Long is a member of the Lincoln Forum Advisory Board. At the board’s recent meeting in Gettysburg he was named chairman of a committee for the Anderson Cottage Restoration Project.

He said the U.S. Soldiers’ and Airmen’s Home, a retirement community for war veterans, will continue to use the building for administrative offices but the restoration would add a museum and other attractions for visitors at the site. Money will come from private sources.

“It would be difficult to imagine a more significant historic preservation project anywhere on the planet,” Long said.

In a report prepared for the Lincoln Forum Newsletter, Long wrote that the President and Mrs. Lincoln first moved to Anderson Cottage in June 1862 to get away from the heat and humidity of the city and to escape the grief they experienced after the death of their son Willie in February. They returned to the White House in mid-November.

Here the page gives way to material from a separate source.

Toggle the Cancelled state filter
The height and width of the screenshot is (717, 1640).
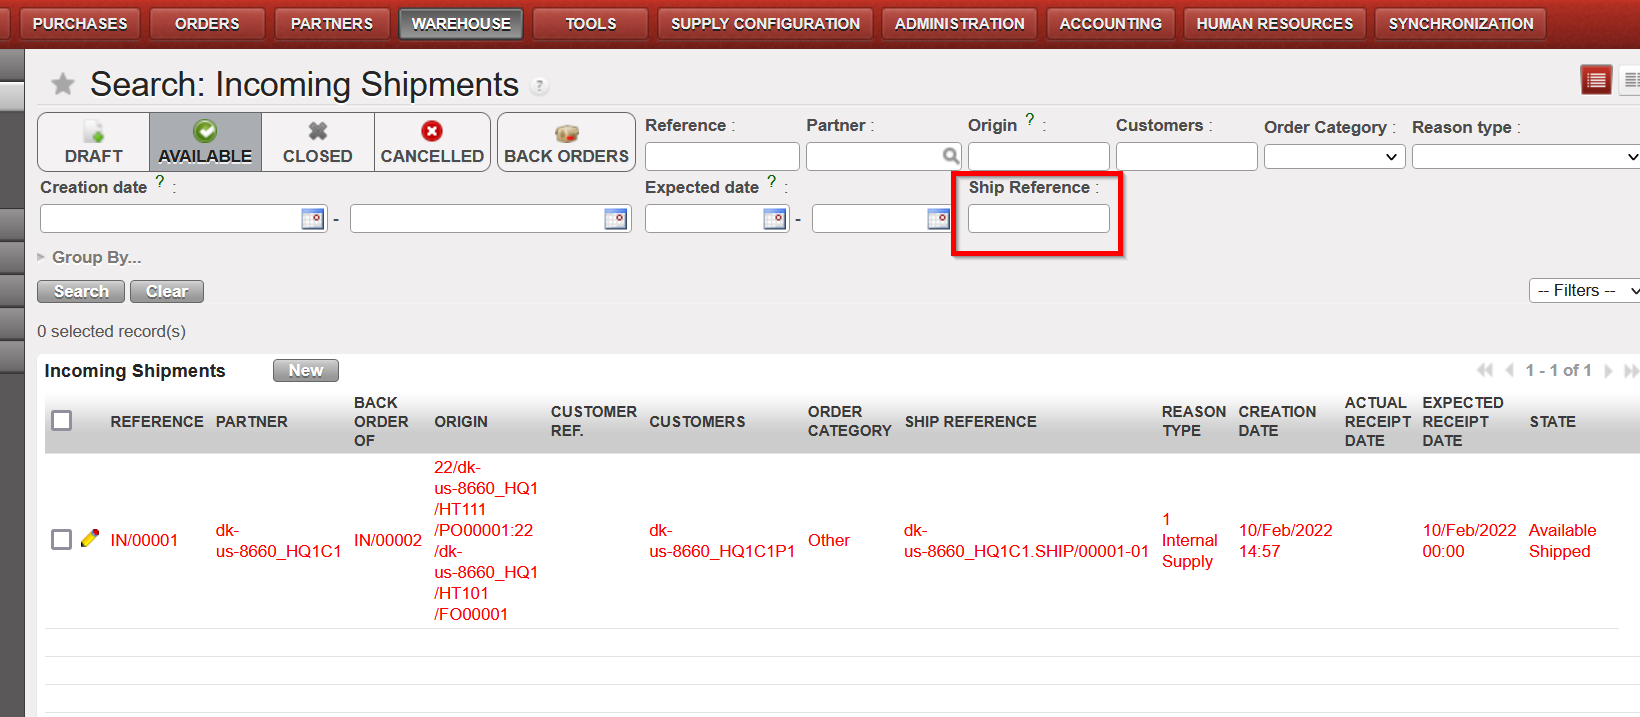pos(432,142)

Their summer routine of moving to the Anderson Cottage continued until Lincoln’s death in April 1865. In those war years there were several noteworthy incidents, including an assassination attempt in August of 1864 as the President rode home on horseback unescorted from the Capitol.

As he neared the entrance, a shot rang out, causing the president to spur his horse until, breathless and hatless, he arrived at the gate to the grounds. Soldiers searched the area where Lincoln was fired on and found his hat on the ground with a bullet hole through the “stovepipe.”

A month earlier, Confederate troops engaged Union forces at Fort Stevens, about two miles from the summer residence. On this occasion, Secretary of War Edwin Stanton insisted that Lincoln leave the house and return to Washington

In July 1863, Mary Todd Lincoln suffered a fall from her carriage and was knocked unconscious near the house. It was believed at the time that sabotage caused the carriage seat to break

After treatment at a nearby hospital, she returned to Anderson Cottage. Mrs. Lincoln’s three-week recovery was complicated by a serious infection that at times rendered her incoherent and incapacitated. Her son, Robert Lincoln, later expressed the opinion that his mother “never quite recovered from the effects of her fall.”

“There are many other incidents associated with the Lincoln’s residence at the Anderson Cottage,” Long said. Even so, he said the historic building, until now, has been “almost ignored by historians and politicians.”